Beckman, Peter. A History of Pi.
A million years or so have passed since the tool-wielding animal called man made its appearance on this planet. During this time it learned to recognize shapes and directions; to grasp the concepts of magnitude and number; to measure; and to realize that there exist relationships between certain magnitudes. (9)
By 2,000 B.C., men had grasped the significance of the constant that is today denoted by П, and that they had found a rough approximation of its value. (9)
Long before the invention of the wheel, man must have learned to identify the peculiarly regular shape of the circle…and perhaps he was pleased by its infinite symmetry as he drew its shape in the sand with a stick. (9)
Then, one might speculate, men began to grasp the concept of magnitude – there were large circles and small circles, tall trees and small trees, heavy stones, heavier stones, very heavy stones. The transition fro, these qualitative statements to quantitative measure was the dawn of mathematics. It must have been a long and arduous road, but it is a safe guess that it was first taken for quantities that assume only integral values – people, animals, trees, stones, sticks. For counting is a quantitative measurement: The measurement of the amount of a multitude of items. (9-10)

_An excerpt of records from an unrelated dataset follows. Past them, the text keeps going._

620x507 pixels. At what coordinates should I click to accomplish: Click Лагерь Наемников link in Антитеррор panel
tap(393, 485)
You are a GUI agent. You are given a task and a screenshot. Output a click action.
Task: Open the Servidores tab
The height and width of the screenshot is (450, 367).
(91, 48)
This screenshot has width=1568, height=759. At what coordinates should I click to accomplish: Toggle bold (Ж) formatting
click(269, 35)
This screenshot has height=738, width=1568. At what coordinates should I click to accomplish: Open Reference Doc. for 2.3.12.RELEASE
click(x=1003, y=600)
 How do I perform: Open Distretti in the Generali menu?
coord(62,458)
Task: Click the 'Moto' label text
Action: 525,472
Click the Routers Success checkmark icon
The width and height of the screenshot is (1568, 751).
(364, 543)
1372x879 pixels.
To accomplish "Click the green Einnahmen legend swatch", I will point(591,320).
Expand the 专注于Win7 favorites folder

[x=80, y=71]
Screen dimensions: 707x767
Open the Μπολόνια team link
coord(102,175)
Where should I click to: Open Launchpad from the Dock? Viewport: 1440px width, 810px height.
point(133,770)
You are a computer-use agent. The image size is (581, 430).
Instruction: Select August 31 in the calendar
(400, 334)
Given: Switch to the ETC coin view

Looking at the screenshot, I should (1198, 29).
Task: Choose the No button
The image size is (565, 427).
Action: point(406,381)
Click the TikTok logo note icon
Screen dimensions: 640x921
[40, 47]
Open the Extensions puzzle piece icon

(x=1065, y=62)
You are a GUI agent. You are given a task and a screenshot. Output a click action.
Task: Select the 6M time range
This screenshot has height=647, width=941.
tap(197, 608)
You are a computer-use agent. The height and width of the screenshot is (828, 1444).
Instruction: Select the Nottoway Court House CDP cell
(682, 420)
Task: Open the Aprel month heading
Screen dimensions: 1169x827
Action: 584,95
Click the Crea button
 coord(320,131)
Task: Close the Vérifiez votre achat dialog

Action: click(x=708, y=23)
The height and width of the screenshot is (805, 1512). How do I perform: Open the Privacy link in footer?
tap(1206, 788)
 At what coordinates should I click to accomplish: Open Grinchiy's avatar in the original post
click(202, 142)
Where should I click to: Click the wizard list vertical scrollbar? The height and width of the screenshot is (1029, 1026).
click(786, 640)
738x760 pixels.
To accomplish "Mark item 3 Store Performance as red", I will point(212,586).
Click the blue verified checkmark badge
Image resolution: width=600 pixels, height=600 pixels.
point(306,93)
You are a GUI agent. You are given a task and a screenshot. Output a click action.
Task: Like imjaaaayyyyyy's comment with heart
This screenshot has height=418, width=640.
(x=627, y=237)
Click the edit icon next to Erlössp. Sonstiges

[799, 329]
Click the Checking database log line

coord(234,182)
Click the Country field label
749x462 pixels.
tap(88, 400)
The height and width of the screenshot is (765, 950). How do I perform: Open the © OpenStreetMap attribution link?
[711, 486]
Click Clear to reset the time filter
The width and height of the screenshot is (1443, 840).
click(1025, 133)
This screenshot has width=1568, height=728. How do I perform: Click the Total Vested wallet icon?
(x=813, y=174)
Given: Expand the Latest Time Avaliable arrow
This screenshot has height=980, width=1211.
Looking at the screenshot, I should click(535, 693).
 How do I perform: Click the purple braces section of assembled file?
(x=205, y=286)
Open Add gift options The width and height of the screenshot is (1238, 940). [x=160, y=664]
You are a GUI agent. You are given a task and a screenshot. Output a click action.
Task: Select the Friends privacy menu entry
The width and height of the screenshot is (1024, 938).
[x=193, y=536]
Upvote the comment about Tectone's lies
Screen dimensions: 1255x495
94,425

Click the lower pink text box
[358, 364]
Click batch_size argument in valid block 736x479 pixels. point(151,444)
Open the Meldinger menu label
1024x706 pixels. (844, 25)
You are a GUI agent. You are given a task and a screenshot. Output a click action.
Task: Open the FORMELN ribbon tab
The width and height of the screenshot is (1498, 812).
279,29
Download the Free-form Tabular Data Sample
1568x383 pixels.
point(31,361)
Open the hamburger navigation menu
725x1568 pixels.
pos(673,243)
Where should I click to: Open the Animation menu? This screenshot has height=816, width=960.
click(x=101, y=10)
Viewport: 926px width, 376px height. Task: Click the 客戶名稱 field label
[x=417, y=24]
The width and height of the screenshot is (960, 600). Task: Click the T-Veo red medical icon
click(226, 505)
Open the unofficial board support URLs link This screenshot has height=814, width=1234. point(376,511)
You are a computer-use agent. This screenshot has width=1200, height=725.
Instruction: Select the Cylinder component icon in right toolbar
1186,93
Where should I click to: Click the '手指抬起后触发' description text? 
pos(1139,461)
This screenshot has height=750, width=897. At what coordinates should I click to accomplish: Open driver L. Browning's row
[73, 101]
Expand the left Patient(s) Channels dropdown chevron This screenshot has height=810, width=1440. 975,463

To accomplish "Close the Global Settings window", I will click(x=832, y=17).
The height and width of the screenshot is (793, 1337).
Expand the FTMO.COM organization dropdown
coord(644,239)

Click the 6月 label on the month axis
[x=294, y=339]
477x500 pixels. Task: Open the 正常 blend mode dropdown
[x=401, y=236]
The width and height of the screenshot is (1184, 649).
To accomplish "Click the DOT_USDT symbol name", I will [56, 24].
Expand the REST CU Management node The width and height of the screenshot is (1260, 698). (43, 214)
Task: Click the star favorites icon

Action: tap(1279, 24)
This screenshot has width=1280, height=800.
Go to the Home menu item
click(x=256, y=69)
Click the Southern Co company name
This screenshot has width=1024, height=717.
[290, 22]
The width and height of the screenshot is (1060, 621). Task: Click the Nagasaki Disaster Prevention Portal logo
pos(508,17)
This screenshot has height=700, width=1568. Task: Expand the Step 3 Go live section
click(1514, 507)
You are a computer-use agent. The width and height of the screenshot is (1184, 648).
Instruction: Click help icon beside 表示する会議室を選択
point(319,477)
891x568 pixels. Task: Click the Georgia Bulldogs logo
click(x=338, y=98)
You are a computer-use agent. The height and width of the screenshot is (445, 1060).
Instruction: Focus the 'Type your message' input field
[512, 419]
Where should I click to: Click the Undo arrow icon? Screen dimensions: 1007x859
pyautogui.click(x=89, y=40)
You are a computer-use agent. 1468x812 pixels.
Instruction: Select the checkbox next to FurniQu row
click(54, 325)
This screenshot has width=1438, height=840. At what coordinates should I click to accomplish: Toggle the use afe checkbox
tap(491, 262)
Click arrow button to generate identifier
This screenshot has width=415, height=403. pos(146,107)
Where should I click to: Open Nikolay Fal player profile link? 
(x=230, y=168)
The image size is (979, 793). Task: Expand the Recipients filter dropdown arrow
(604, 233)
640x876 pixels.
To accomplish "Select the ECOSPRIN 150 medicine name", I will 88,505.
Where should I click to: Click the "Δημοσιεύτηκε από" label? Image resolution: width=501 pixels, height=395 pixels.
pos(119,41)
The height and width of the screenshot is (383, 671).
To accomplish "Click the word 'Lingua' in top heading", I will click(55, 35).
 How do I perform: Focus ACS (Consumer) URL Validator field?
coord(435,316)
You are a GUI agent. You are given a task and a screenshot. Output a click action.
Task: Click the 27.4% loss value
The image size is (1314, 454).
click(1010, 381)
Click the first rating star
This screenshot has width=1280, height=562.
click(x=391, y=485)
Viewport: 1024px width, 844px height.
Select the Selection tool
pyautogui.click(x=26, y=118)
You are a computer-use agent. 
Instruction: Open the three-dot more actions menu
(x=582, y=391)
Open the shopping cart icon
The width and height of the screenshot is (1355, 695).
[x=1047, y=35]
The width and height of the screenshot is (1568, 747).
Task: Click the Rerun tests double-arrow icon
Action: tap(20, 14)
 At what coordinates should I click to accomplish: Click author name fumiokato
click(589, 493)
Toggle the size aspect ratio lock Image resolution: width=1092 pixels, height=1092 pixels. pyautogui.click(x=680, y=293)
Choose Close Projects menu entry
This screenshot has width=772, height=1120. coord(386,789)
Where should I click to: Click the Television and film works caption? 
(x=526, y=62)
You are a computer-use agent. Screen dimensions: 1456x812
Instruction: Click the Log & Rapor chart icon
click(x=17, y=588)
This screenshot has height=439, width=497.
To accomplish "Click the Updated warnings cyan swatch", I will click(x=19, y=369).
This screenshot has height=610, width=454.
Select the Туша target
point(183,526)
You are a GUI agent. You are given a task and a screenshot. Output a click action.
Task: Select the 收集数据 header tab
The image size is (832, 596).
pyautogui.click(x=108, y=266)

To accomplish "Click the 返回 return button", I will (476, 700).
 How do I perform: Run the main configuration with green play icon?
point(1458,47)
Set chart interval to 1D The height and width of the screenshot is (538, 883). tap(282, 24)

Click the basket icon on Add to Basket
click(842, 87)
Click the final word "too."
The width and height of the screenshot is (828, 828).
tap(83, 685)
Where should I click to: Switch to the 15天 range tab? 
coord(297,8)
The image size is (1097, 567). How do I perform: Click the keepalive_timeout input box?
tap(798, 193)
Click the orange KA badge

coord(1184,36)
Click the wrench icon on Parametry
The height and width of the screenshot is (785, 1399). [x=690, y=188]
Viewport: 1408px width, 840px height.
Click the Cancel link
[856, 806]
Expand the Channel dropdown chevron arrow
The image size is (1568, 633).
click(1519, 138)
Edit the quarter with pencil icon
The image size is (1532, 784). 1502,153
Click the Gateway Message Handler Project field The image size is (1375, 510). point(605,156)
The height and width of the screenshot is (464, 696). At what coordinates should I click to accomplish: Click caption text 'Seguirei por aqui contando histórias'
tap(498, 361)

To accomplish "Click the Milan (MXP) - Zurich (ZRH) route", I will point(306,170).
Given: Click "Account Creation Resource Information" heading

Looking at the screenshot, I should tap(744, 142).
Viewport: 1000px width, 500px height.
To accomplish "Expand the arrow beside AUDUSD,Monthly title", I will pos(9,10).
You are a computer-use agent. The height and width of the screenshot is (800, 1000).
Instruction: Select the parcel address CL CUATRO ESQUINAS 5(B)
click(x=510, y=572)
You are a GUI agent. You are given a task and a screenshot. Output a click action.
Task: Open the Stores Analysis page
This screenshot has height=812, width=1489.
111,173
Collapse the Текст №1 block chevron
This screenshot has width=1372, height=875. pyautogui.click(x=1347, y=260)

Man first learned to count to two, and a long time elapsed before he learned to count to higher numbers. There is a fair amount of evidence for this, perhaps none of it more fascinating than that preserved in man’s launguages: In Czech, until the Middle Ages, there used to be two kinds of plural – one for two items, another for many (more than two) items, and apparently in Finnish this is so to this day. There is evidently no connection between the (Germanic) words two and half; there is none in the Romance languages (French: deux and moitié)nor in the Slavic languages (Russian: dva and pol) … This suggests that men grasped the concept of a ratio, and the idea of a relation between a number and its reciprocal, only after they had learned to count beyond two. (10)
The next step was to discover relations between various magnitudes. Again, it seems certain that such relations were first expressed qualitatively. It must have been noticed that bigger stones are heavier, or to put it into more complicated words, that there is a relation between the volume and the weight of a stone. It must have been observed than an older tree is taller, that a faster runner covers a longer distance, that more prey gives more food, that larger fields yield bigger crops. Among all these kinds of relationships, there was one which could hardly have escaped notice, and which, moreover, had not exceptions:
The wider a circle is “across,” the longer it is “around.” (11)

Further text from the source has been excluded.